▶ _WORK REQUIRED_
In the reflection on Habakkuk 3:17-19, what does salvation provide, given that it does not provide escape from the difficulties of life?

▶ _SOURCE TEXT_
Though the fig tree should not blossom,
nor fruit be on the vines,
the produce of the olive fail
and the fields yield no food,
the flock be cut off from the fold
and there be no herd in the stalls,
yet I will rejoice in the Lord;
I will take joy in the God of my salvation.
God, the Lord, is my strength;
he makes my feet like the deer's;
he makes me tread on my high places.
To the choirmaster: with stringed instruments. – Habakkuk 3:17-19 ESV
Things don’t always turn out like we expect or desire. The circumstances of life have a way of showing up in surprising forms, both good and bad. Difficulties can appear suddenly and stay long past their expiration date. These are all truths we know from experience. They are part of the reality of life on this planet. They come with having to lie in a fallen world, mired by sin and under God’s curse and condemnation. But the one thing we tend to forget is that the very same God has provided a way for men and women like us, to escape the long-term effects of the curse and be exonerated from the just condemnation of God. God sent His own Son. He sent a Savior. And those who place their faith in that Savior, believing that He came, He died and that He rose again, are provided with the assurance that their sins are forgiven and their future is secure. They are guaranteed abundant life here and now, and eternal life to come. And it is that promise on which they are to hope as they endure the pain and suffering that comes in this life. Salvation does not provide us with escape from the difficulties of life. It is not some kind of spiritual immunization, inoculating us from trials or suffering. But it does provide us with a new perspective, a radically different way of looking at our time on this earth. The apostle Paul puts that new perspective in words for us:
For our present troubles are small and won't last very long. Yet they produce for us a glory that vastly outweighs them and will last forever! – 2 Corinthians 4:17 NLT
But what about Habakkuk? What was he to put his faith in as he wrestled with the news that God was going to judge the people of Judah for their sins and send the Babylonians as the means to accomplish that task? The Messiah had not yet come. The Savior had not yet been sent to redeem mankind from its sins. And yet, Habakkuk displayed saving faith. He knew that He could trust his God. His God had promised to provide for and protect the people of Judah, and Habakkuk took God at His word.

▶ _DATA SHOWN_
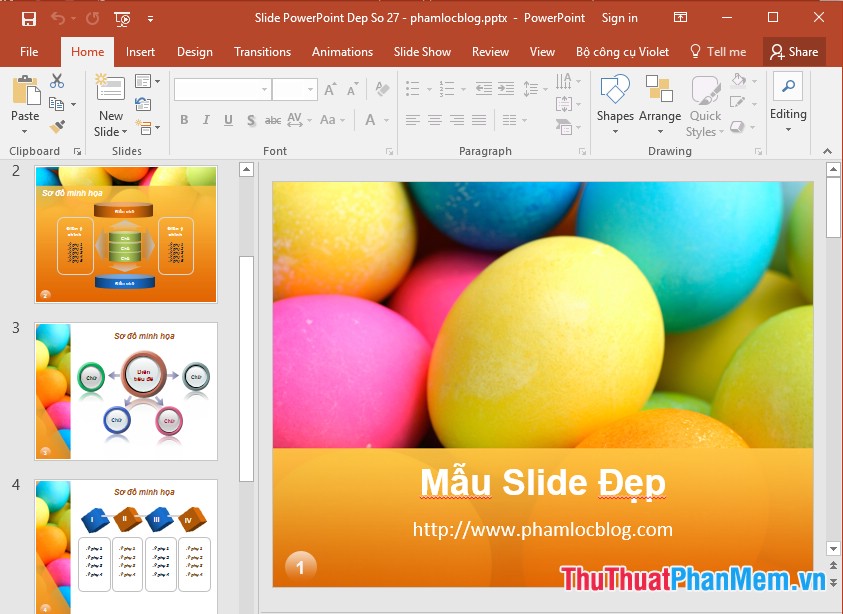This screenshot has width=843, height=614.
Task: Select slide 3 thumbnail in the panel
Action: coord(125,391)
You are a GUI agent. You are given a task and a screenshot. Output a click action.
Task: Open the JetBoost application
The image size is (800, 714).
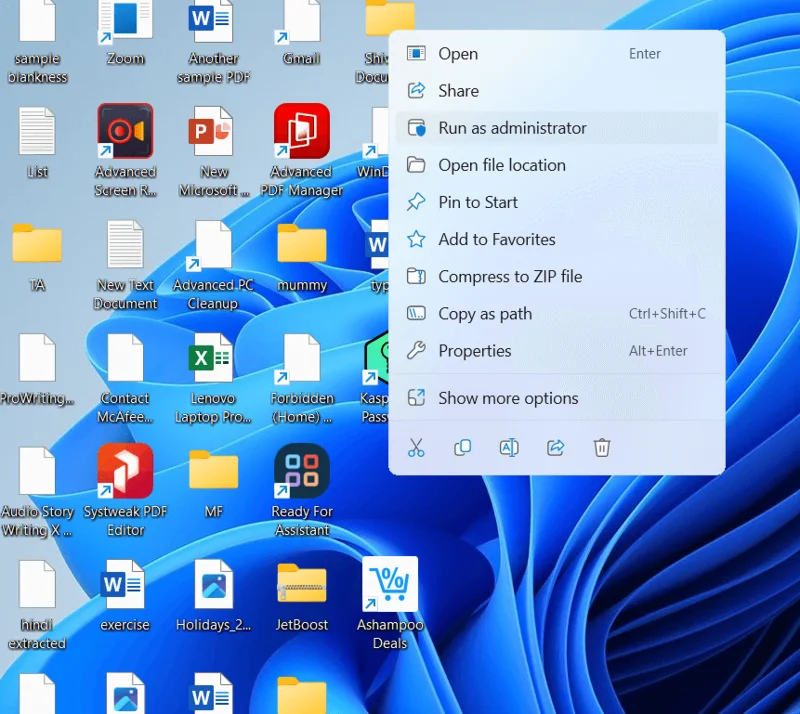pyautogui.click(x=301, y=583)
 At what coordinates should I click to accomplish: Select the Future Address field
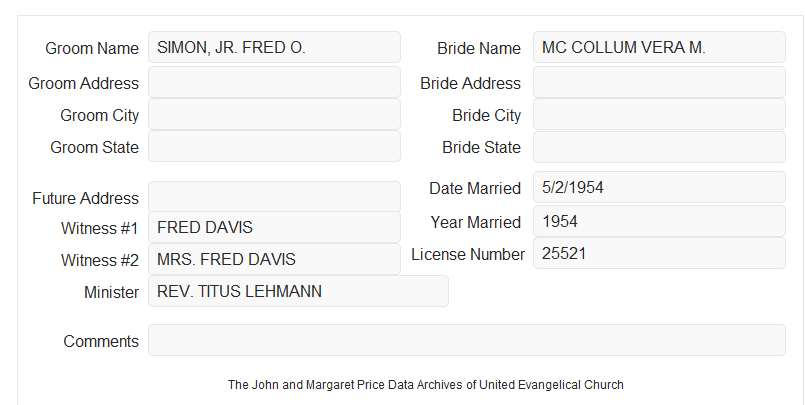(x=274, y=197)

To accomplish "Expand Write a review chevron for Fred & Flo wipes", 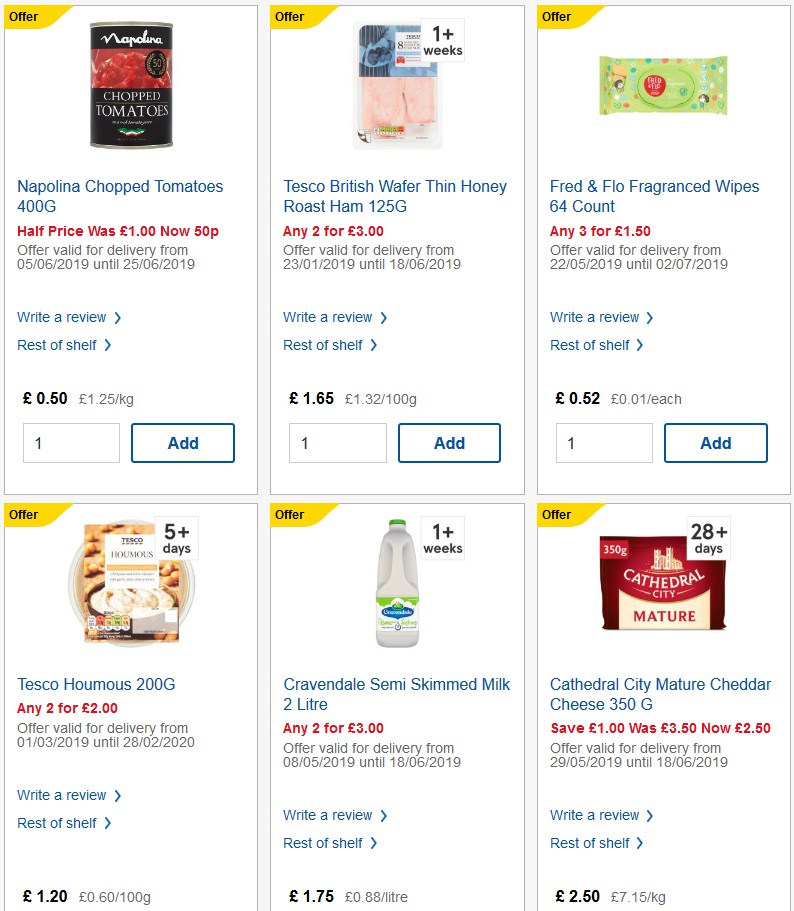I will point(650,317).
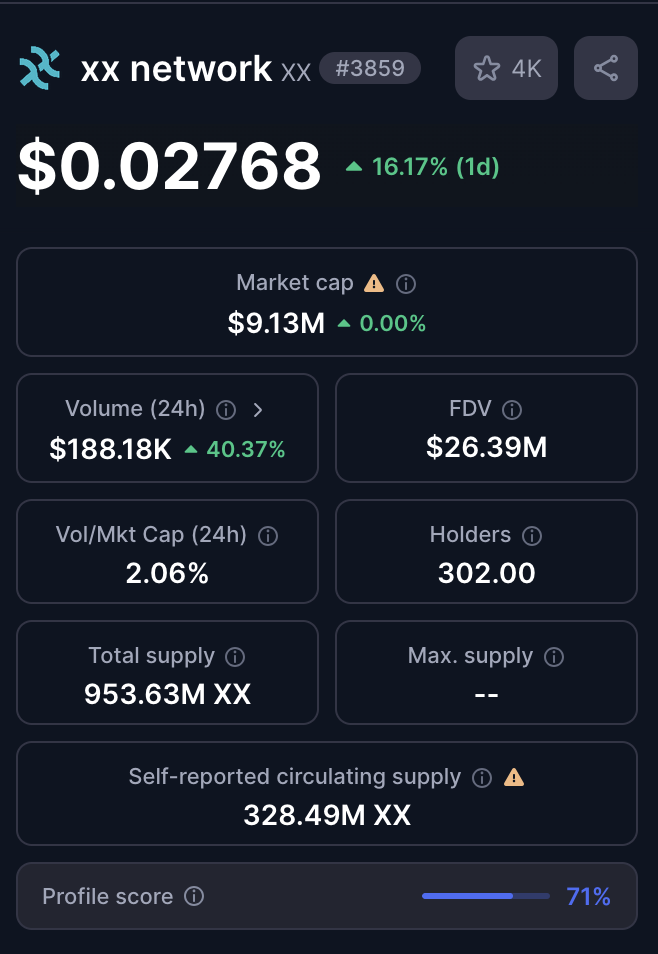Open the share button

click(605, 68)
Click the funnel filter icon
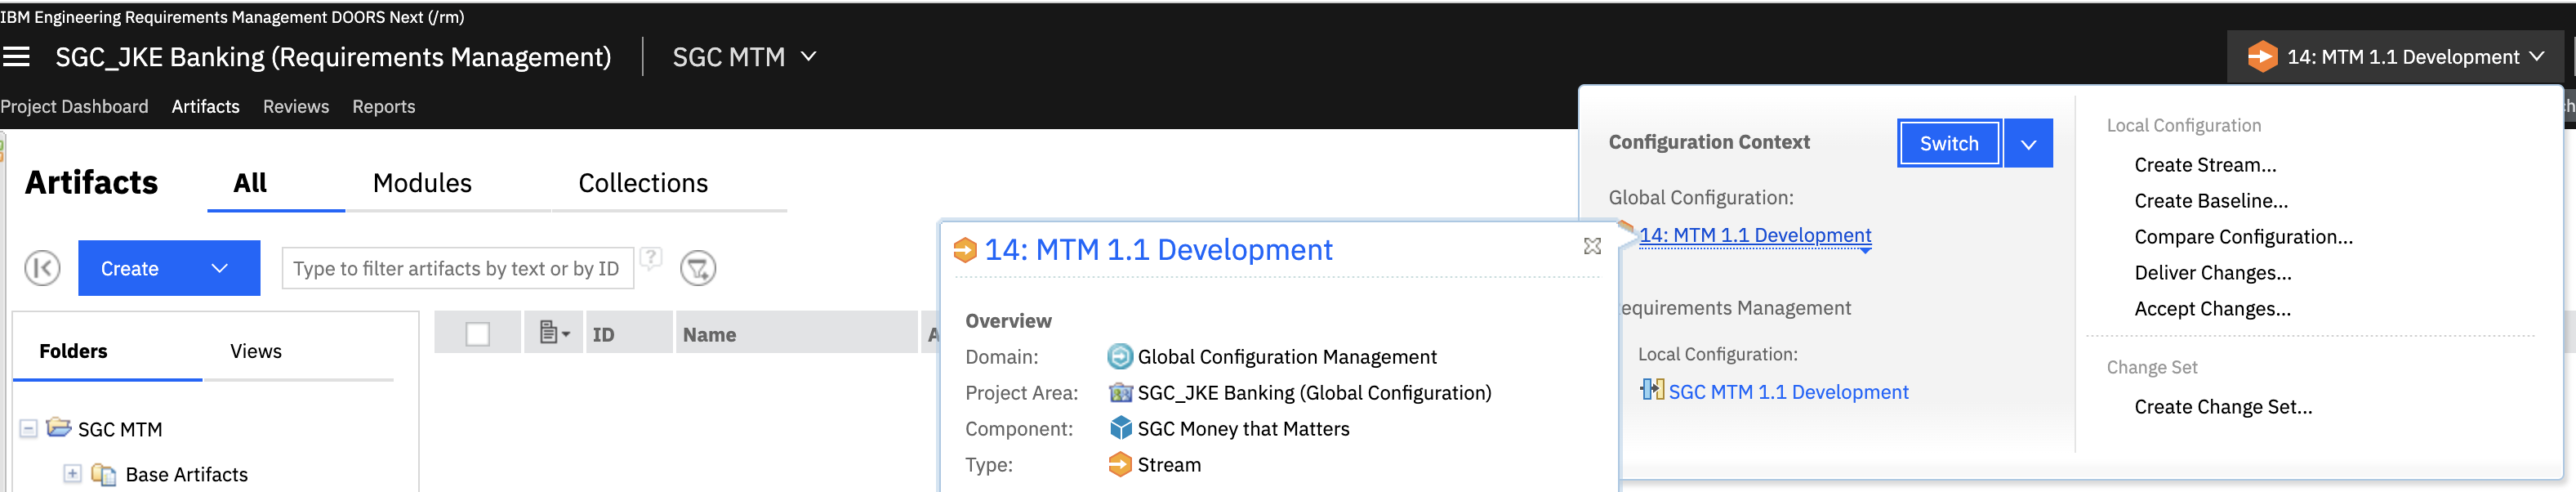The image size is (2576, 492). point(697,268)
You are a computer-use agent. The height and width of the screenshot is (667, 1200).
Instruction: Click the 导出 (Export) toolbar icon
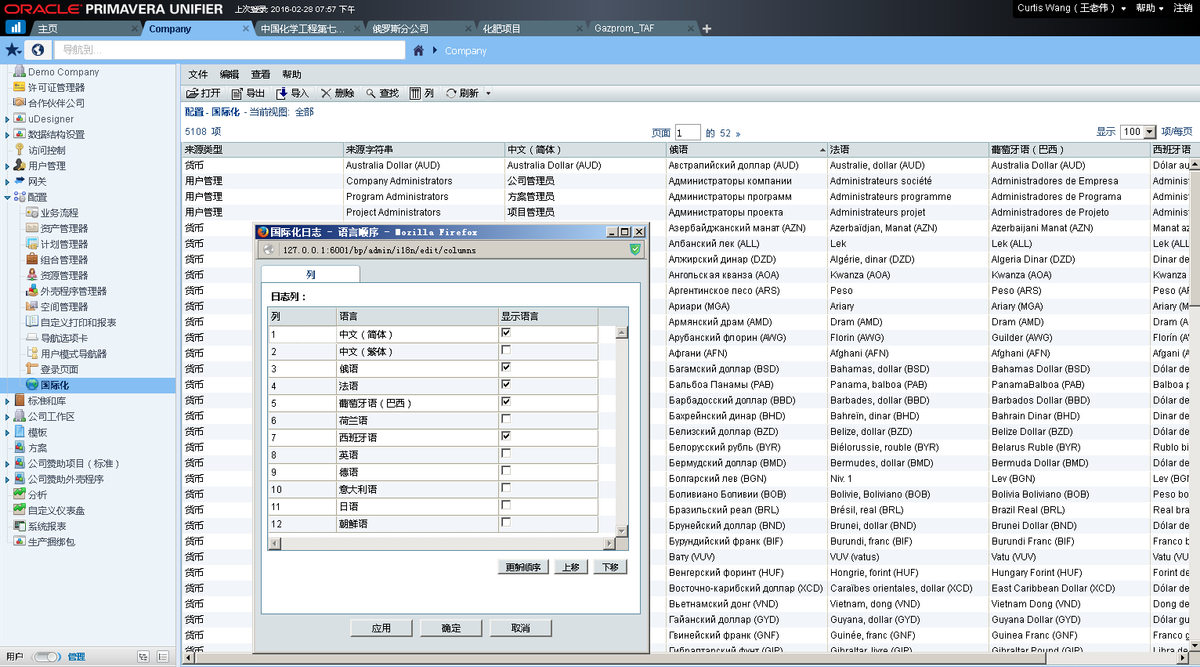point(238,93)
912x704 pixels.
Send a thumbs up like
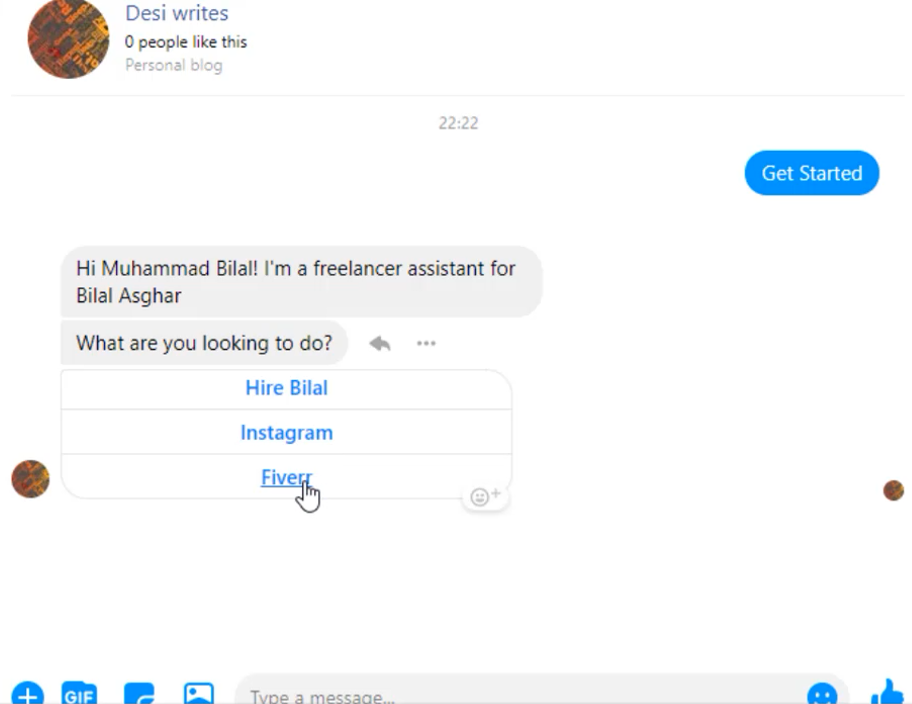pyautogui.click(x=888, y=692)
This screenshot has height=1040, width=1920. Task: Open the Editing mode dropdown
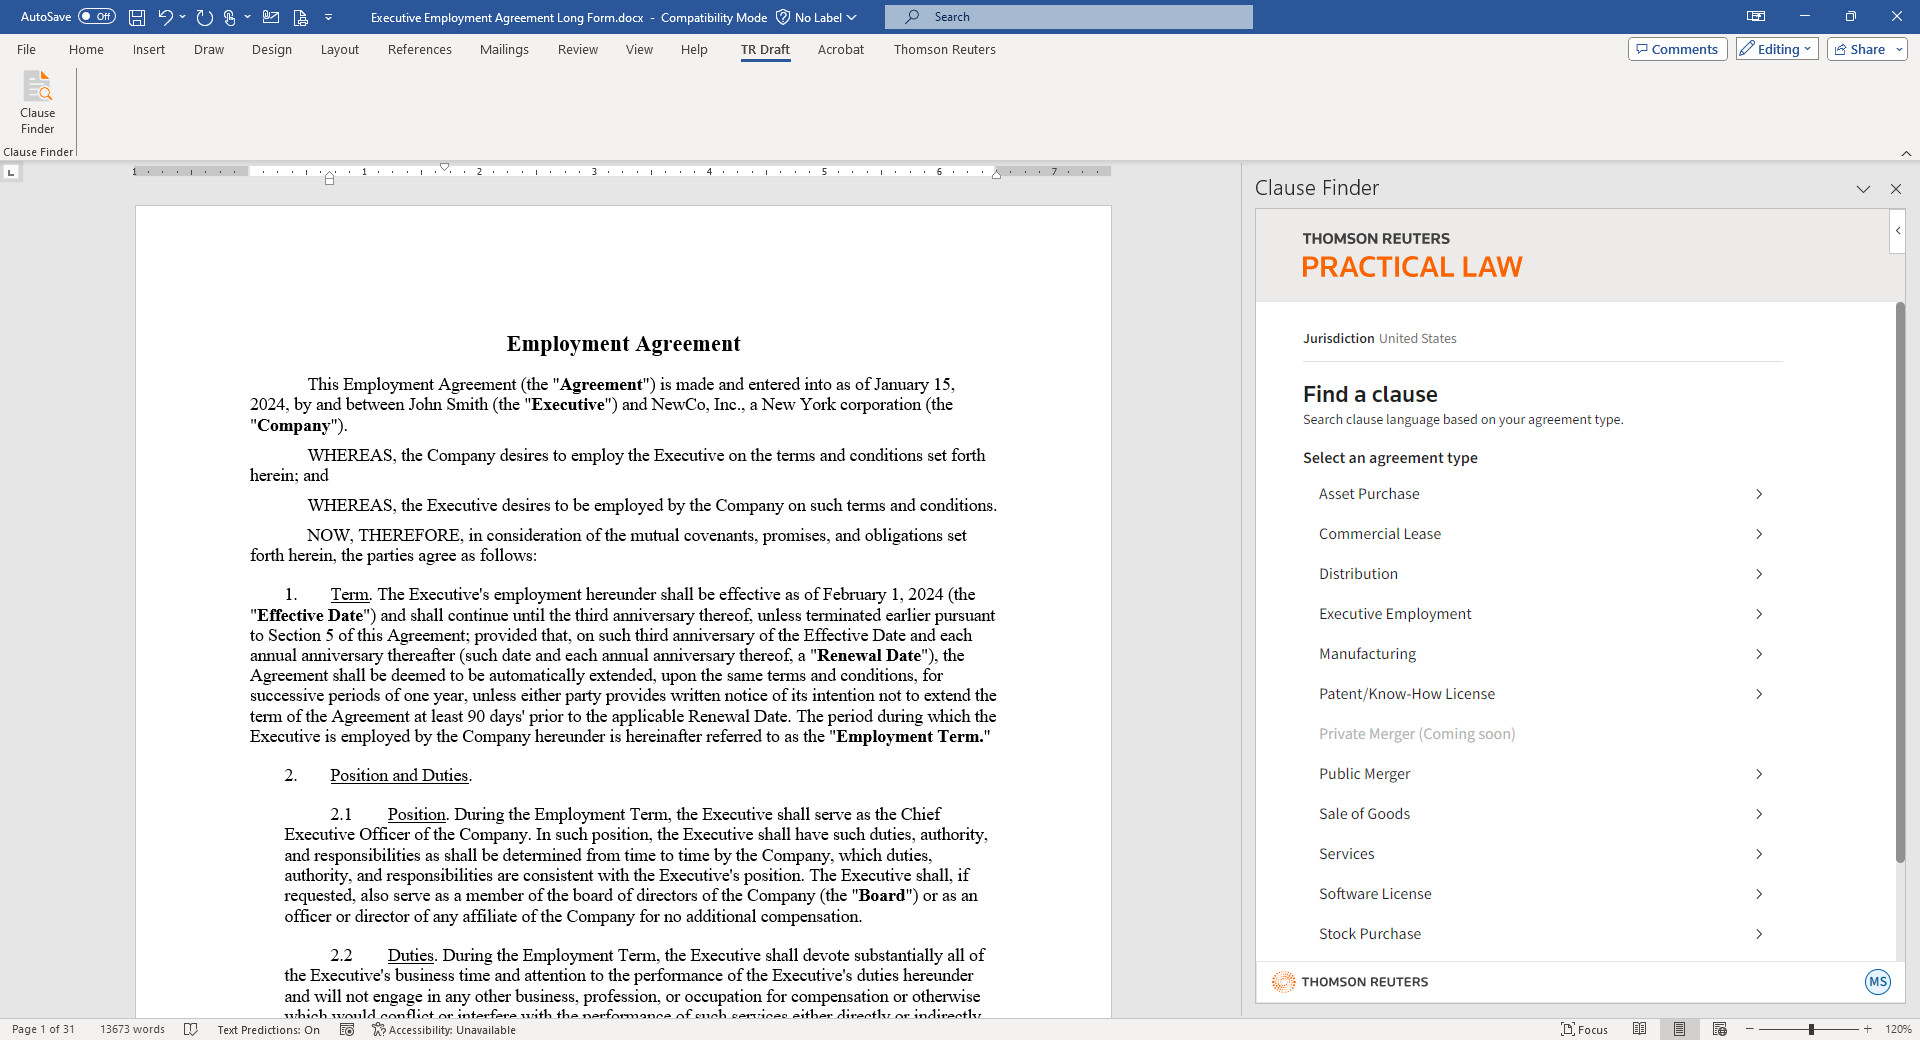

▶ _TASK RESPONSE_
A new perspective, a radically different way of looking at our time on this earth.